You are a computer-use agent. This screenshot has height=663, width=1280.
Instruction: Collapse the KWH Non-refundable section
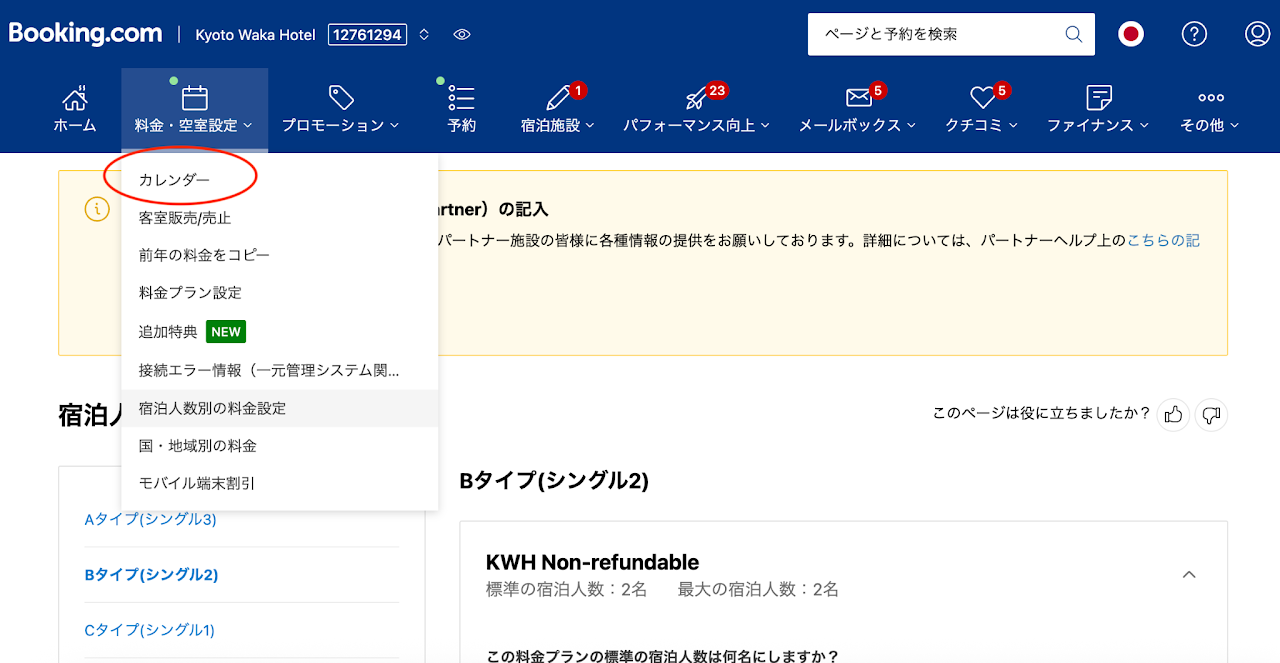pyautogui.click(x=1189, y=575)
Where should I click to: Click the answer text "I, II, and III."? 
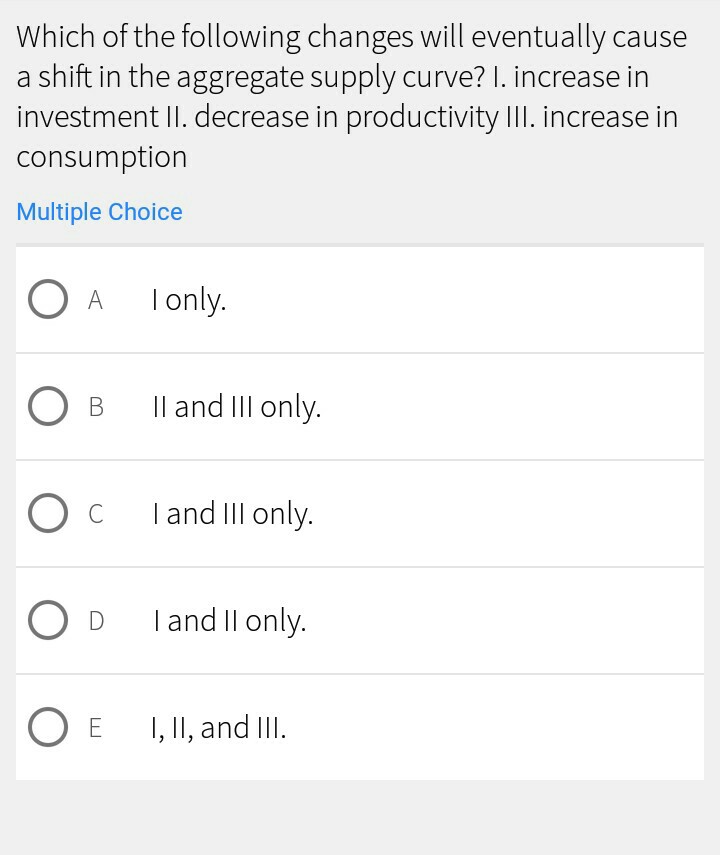tap(219, 727)
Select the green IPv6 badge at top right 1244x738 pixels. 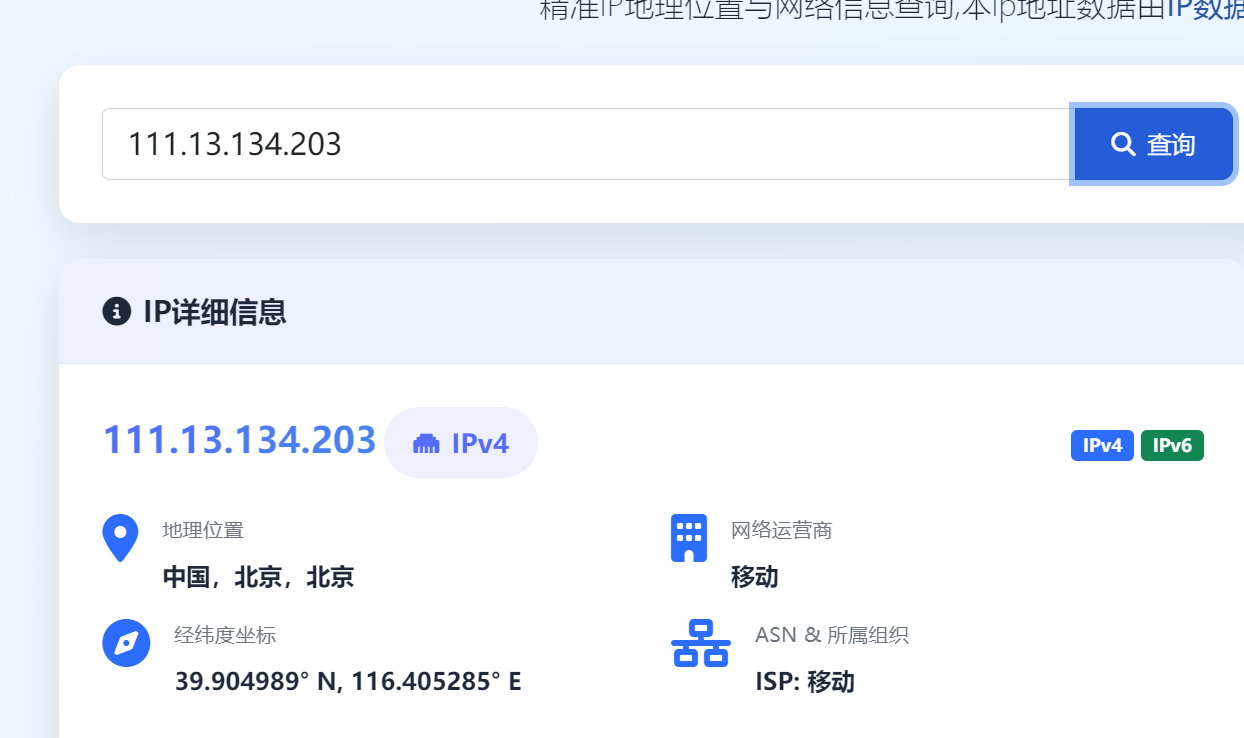pos(1172,445)
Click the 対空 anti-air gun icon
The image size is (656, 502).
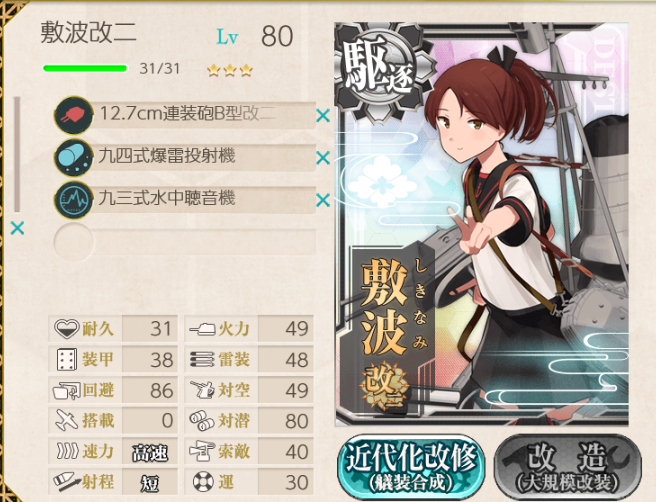pos(202,390)
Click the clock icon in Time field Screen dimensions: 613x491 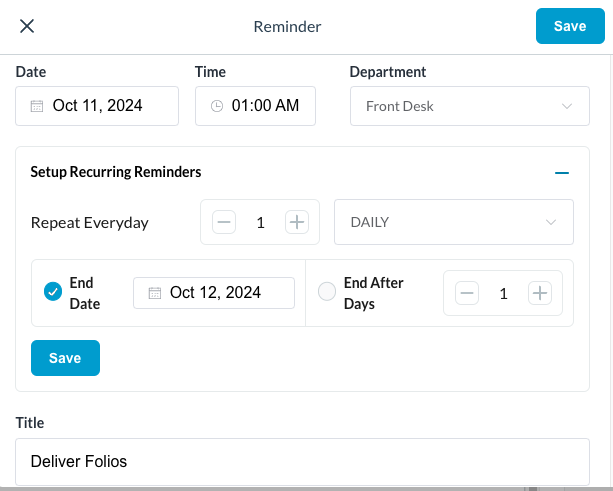tap(216, 106)
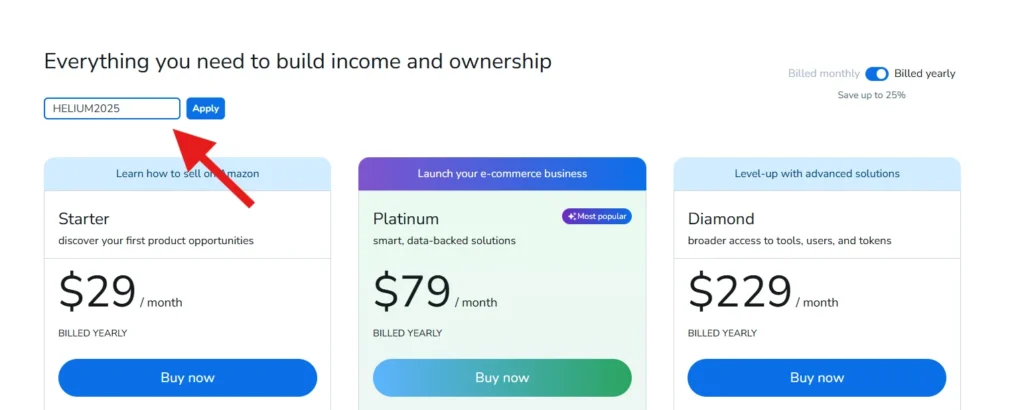Select the Billed yearly option
This screenshot has width=1024, height=410.
click(x=925, y=74)
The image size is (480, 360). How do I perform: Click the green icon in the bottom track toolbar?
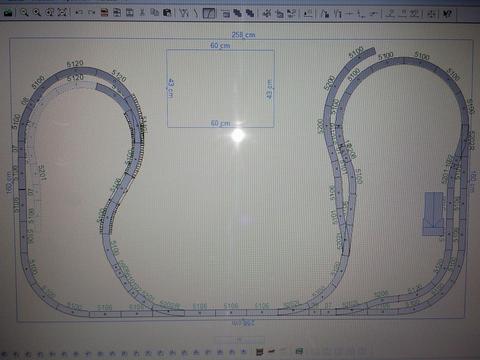(299, 351)
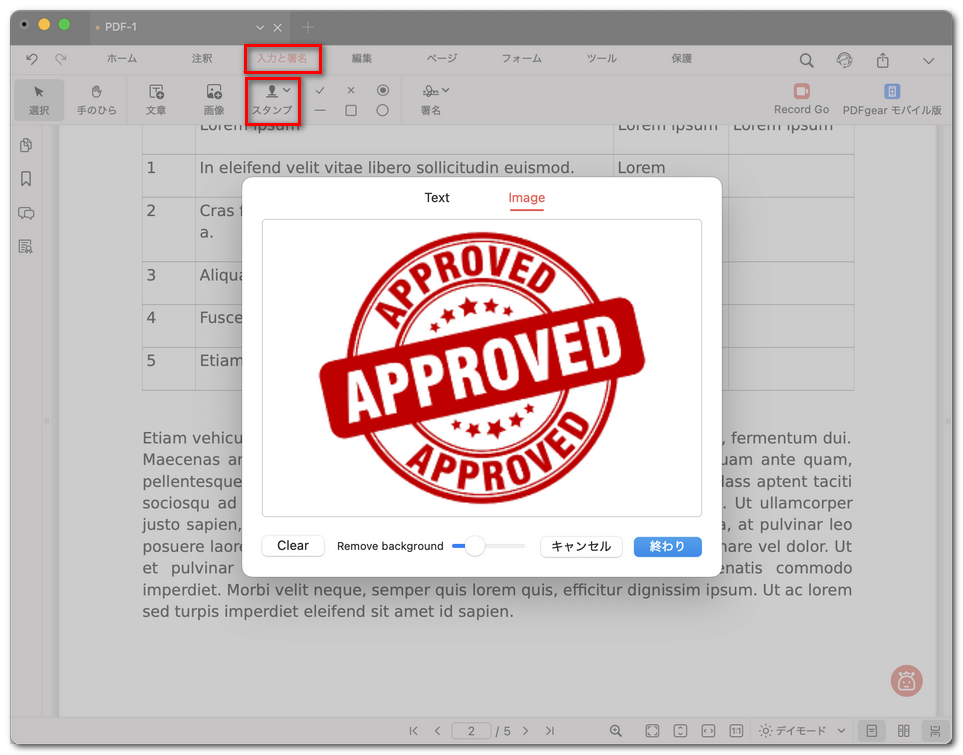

•••••

Please return each line in the records above that contains the word "size". Case matters.

### ANSWER FOR THIS EXERCISE
The image size is (656, 502).
The image size is (480, 360). How do I perform: Click the green icon in the bottom track toolbar?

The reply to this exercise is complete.